Interesting test of Bomber strike size

Post by jecunningham »

I've been curious about this for a long time so spent a few hours today running some tests. Using the Air Campaign introductory scenario I sorted and organized my Air Groups using the Turn 1 advice from HarryBanana's Guide to Strategic Bombing. I kept the ADs simple, 1 strategic Bombing of Essen, area 3, for Bomber Command. 2 Strategic Recon ADs for 8th Air Force, 1 to match the BC bombing raid and 1 of Hamburg. Then a strategic bombing of Hamburg for the 8th.

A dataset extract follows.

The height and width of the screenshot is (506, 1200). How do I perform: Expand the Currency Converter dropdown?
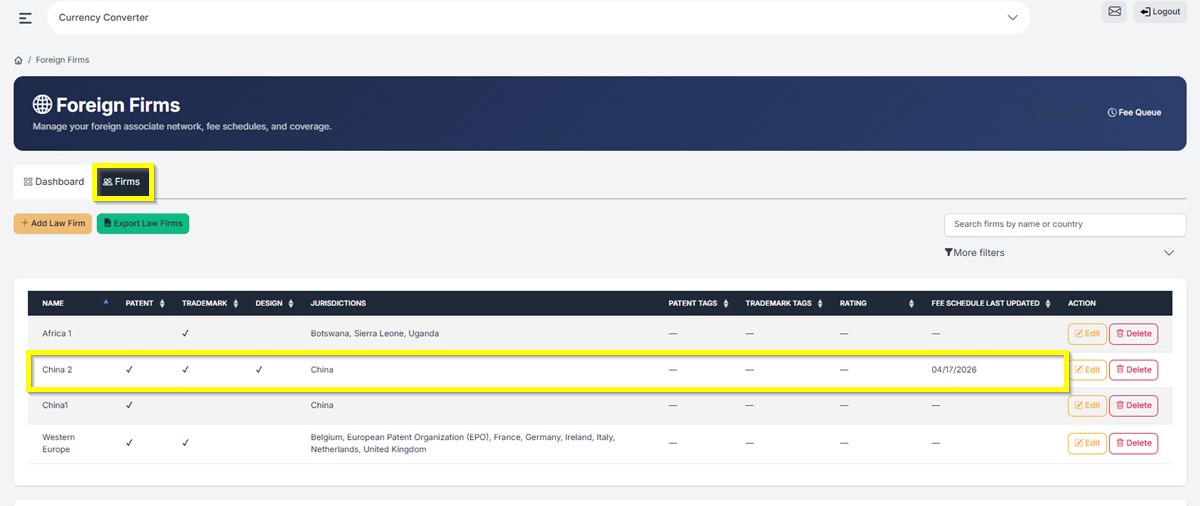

Finally a Strategic Recon of Vienna and matching bomber raid for the 15th.

I ran 6 tests, 3 times each, varying only the Strike Num and the Req AC in the directive advanced options.
I set the number of strikes to use all of the bombers available/divided by the Req AC. So, for example, 1,400 bombers available divided by 100 per strike equals 14 strikes.

Here are the average Bombing VPs for each size of strike:
Test 1 used the AI (Auto)defaults: 375
Test 2 used 100 bombers: 508
Test 3 used 200 bombers: 476
Test 4 used 300 bombers: 440
Test 5 used 50 bombers: 571
Test 6 used 25 bombers: 604

Test 6 generated 600+ points every time I ran it.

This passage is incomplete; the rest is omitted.